[Problem to work on]
Rewrite all the records below, swapping "Instruction" for "Command" and leaving everything else as it is.

[Material provided]
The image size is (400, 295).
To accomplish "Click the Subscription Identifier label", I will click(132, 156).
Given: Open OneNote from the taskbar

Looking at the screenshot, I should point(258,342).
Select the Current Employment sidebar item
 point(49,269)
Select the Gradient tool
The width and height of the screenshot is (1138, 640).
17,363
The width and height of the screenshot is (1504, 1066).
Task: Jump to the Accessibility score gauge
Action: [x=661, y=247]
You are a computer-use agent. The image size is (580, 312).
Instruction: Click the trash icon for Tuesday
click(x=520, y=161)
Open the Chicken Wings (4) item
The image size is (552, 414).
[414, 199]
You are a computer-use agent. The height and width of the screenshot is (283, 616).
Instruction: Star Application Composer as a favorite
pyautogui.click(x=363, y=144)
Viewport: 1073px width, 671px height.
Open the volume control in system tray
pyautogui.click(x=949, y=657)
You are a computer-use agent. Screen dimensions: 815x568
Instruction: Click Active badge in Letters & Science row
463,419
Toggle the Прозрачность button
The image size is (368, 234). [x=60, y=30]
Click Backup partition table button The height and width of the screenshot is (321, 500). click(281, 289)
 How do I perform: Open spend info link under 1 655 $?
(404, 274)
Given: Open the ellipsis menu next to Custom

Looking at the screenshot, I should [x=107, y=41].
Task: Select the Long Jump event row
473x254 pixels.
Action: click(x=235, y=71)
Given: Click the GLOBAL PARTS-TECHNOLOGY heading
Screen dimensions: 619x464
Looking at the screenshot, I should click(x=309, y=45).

[Output]
The image size is (400, 295).
To accomplish "Click the Subscription Identifier label", I will click(132, 156).
Given: Open OneNote from the taskbar

Looking at the screenshot, I should point(258,342).
Select the Current Employment sidebar item
 point(49,269)
Select the Gradient tool
The width and height of the screenshot is (1138, 640).
17,363
The width and height of the screenshot is (1504, 1066).
Task: Jump to the Accessibility score gauge
Action: [x=661, y=247]
You are a computer-use agent. The image size is (580, 312).
Command: Click the trash icon for Tuesday
click(x=520, y=161)
Open the Chicken Wings (4) item
The image size is (552, 414).
[414, 199]
You are a computer-use agent. The height and width of the screenshot is (283, 616).
Command: Star Application Composer as a favorite
pyautogui.click(x=363, y=144)
Viewport: 1073px width, 671px height.
Open the volume control in system tray
pyautogui.click(x=949, y=657)
You are a computer-use agent. Screen dimensions: 815x568
Command: Click Active badge in Letters & Science row
463,419
Toggle the Прозрачность button
The image size is (368, 234). [x=60, y=30]
Click Backup partition table button The height and width of the screenshot is (321, 500). click(281, 289)
 How do I perform: Open spend info link under 1 655 $?
(404, 274)
Given: Open the ellipsis menu next to Custom

Looking at the screenshot, I should [x=107, y=41].
Task: Select the Long Jump event row
473x254 pixels.
Action: click(x=235, y=71)
Given: Click the GLOBAL PARTS-TECHNOLOGY heading
Screen dimensions: 619x464
Looking at the screenshot, I should click(x=309, y=45).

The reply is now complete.